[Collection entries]

- - - - - - -

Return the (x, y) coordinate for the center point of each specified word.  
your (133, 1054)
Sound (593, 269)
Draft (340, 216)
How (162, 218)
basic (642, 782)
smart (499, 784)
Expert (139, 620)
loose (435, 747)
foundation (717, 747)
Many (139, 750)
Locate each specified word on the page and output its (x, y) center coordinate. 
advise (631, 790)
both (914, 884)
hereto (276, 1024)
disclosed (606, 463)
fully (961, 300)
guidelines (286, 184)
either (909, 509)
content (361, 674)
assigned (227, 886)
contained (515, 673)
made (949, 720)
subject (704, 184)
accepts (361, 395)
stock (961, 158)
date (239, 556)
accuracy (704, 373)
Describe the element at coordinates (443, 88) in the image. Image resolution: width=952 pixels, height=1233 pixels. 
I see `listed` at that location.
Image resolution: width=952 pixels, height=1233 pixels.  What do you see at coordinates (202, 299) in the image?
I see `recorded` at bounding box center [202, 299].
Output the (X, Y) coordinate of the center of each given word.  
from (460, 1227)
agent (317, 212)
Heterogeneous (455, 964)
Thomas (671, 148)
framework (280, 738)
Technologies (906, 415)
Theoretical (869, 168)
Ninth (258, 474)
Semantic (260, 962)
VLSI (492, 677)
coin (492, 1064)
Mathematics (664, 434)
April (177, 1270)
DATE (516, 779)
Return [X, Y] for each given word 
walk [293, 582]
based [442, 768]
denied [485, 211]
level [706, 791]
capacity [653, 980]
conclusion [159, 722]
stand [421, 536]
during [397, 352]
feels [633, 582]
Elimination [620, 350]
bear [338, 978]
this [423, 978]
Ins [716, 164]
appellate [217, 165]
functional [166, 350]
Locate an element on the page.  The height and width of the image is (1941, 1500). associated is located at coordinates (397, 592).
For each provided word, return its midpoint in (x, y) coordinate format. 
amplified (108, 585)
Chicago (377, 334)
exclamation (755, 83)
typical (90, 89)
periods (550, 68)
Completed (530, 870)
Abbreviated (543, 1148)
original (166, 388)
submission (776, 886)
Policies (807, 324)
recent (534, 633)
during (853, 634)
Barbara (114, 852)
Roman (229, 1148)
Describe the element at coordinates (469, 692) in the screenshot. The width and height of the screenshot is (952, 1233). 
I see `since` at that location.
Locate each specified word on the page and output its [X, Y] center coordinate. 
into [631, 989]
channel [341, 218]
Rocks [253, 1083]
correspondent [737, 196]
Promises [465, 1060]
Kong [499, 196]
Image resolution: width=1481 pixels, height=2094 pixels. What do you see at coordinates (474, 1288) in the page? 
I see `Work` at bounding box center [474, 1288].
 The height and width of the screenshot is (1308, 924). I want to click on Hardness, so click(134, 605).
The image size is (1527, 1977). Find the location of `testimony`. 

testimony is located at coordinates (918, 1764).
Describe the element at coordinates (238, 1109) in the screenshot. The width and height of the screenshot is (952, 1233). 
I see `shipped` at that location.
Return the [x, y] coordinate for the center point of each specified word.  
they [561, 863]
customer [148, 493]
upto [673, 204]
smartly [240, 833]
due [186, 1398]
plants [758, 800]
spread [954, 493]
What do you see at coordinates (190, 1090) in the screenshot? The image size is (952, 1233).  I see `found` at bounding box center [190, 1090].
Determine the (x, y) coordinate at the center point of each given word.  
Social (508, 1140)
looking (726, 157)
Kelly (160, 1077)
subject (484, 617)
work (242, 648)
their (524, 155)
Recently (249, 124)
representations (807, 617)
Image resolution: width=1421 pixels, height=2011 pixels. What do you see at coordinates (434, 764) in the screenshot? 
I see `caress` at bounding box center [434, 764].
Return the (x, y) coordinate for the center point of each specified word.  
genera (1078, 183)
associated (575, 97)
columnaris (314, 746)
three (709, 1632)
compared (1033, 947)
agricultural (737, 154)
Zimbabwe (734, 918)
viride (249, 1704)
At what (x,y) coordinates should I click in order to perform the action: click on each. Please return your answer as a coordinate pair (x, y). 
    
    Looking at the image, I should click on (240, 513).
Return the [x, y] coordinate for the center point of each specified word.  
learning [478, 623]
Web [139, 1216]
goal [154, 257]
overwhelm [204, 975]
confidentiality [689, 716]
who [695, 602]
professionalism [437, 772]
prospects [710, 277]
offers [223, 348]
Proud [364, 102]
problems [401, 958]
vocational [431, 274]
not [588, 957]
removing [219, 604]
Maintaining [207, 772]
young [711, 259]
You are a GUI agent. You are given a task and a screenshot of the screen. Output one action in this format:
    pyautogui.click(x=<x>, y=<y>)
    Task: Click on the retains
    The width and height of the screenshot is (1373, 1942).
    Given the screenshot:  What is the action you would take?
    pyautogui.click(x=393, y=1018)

- - - - - - -

- [Directions for this task]:
Present every line of the items above as a numbered list, with blank lines left out.

- [Finished exercise]:
1. Return the (x, y) coordinate for the center point of each specified word.  
2. your (133, 1054)
3. Sound (593, 269)
4. Draft (340, 216)
5. How (162, 218)
6. basic (642, 782)
7. smart (499, 784)
8. Expert (139, 620)
9. loose (435, 747)
10. foundation (717, 747)
11. Many (139, 750)
12. Locate each specified word on the page and output its (x, y) center coordinate. 
13. advise (631, 790)
14. both (914, 884)
15. hereto (276, 1024)
16. disclosed (606, 463)
17. fully (961, 300)
18. guidelines (286, 184)
19. either (909, 509)
20. content (361, 674)
21. assigned (227, 886)
22. contained (515, 673)
23. made (949, 720)
24. subject (704, 184)
25. accepts (361, 395)
26. stock (961, 158)
27. date (239, 556)
28. accuracy (704, 373)
29. Describe the element at coordinates (443, 88) in the image. Image resolution: width=952 pixels, height=1233 pixels. 
30. I see `listed` at that location.
31. Image resolution: width=952 pixels, height=1233 pixels.  What do you see at coordinates (202, 299) in the image?
32. I see `recorded` at bounding box center [202, 299].
33. Output the (X, Y) coordinate of the center of each given word.  
34. from (460, 1227)
35. agent (317, 212)
36. Heterogeneous (455, 964)
37. Thomas (671, 148)
38. framework (280, 738)
39. Technologies (906, 415)
40. Theoretical (869, 168)
41. Ninth (258, 474)
42. Semantic (260, 962)
43. VLSI (492, 677)
44. coin (492, 1064)
45. Mathematics (664, 434)
46. April (177, 1270)
47. DATE (516, 779)
48. Return [X, Y] for each given word 
49. walk [293, 582]
50. based [442, 768]
51. denied [485, 211]
52. level [706, 791]
53. capacity [653, 980]
54. conclusion [159, 722]
55. stand [421, 536]
56. during [397, 352]
57. feels [633, 582]
58. Elimination [620, 350]
59. bear [338, 978]
60. this [423, 978]
61. Ins [716, 164]
62. appellate [217, 165]
63. functional [166, 350]
64. Locate an element on the page.  The height and width of the image is (1941, 1500). associated is located at coordinates (397, 592).
65. For each provided word, return its midpoint in (x, y) coordinate format. 
66. amplified (108, 585)
67. Chicago (377, 334)
68. exclamation (755, 83)
69. typical (90, 89)
70. periods (550, 68)
71. Completed (530, 870)
72. Abbreviated (543, 1148)
73. original (166, 388)
74. submission (776, 886)
75. Policies (807, 324)
76. recent (534, 633)
77. during (853, 634)
78. Barbara (114, 852)
79. Roman (229, 1148)
80. Describe the element at coordinates (469, 692) in the screenshot. The width and height of the screenshot is (952, 1233). 
81. I see `since` at that location.
82. Locate each specified word on the page and output its [X, Y] center coordinate. 
83. into [631, 989]
84. channel [341, 218]
85. Rocks [253, 1083]
86. correspondent [737, 196]
87. Promises [465, 1060]
88. Kong [499, 196]
89. Image resolution: width=1481 pixels, height=2094 pixels. What do you see at coordinates (474, 1288) in the page? 
90. I see `Work` at bounding box center [474, 1288].
91.  The height and width of the screenshot is (1308, 924). I want to click on Hardness, so click(134, 605).
92. The image size is (1527, 1977). Find the location of `testimony`. 
93. testimony is located at coordinates (918, 1764).
94. Describe the element at coordinates (238, 1109) in the screenshot. The width and height of the screenshot is (952, 1233). 
95. I see `shipped` at that location.
96. Return the [x, y] coordinate for the center point of each specified word.  
97. they [561, 863]
98. customer [148, 493]
99. upto [673, 204]
100. smartly [240, 833]
101. due [186, 1398]
102. plants [758, 800]
103. spread [954, 493]
104. What do you see at coordinates (190, 1090) in the screenshot? The image size is (952, 1233).  I see `found` at bounding box center [190, 1090].
105. Determine the (x, y) coordinate at the center point of each given word.  
106. Social (508, 1140)
107. looking (726, 157)
108. Kelly (160, 1077)
109. subject (484, 617)
110. work (242, 648)
111. their (524, 155)
112. Recently (249, 124)
113. representations (807, 617)
114. Image resolution: width=1421 pixels, height=2011 pixels. What do you see at coordinates (434, 764) in the screenshot? 
115. I see `caress` at bounding box center [434, 764].
116. Return the (x, y) coordinate for the center point of each specified word.  
117. genera (1078, 183)
118. associated (575, 97)
119. columnaris (314, 746)
120. three (709, 1632)
121. compared (1033, 947)
122. agricultural (737, 154)
123. Zimbabwe (734, 918)
124. viride (249, 1704)
125. At what (x,y) coordinates should I click in order to perform the action: click on each. Please return your answer as a coordinate pair (x, y). 
126.     Looking at the image, I should click on (240, 513).
127. Return the [x, y] coordinate for the center point of each specified word.  
128. learning [478, 623]
129. Web [139, 1216]
130. goal [154, 257]
131. overwhelm [204, 975]
132. confidentiality [689, 716]
133. who [695, 602]
134. professionalism [437, 772]
135. prospects [710, 277]
136. offers [223, 348]
137. Proud [364, 102]
138. problems [401, 958]
139. vocational [431, 274]
140. not [588, 957]
141. removing [219, 604]
142. Maintaining [207, 772]
143. young [711, 259]
144. You are a GUI agent. You are given a task and a screenshot of the screen. Output one action in this format:
145.     pyautogui.click(x=<x>, y=<y>)
146.     Task: Click on the retains
147.     The width and height of the screenshot is (1373, 1942).
148.     Given the screenshot:  What is the action you would take?
149.     pyautogui.click(x=393, y=1018)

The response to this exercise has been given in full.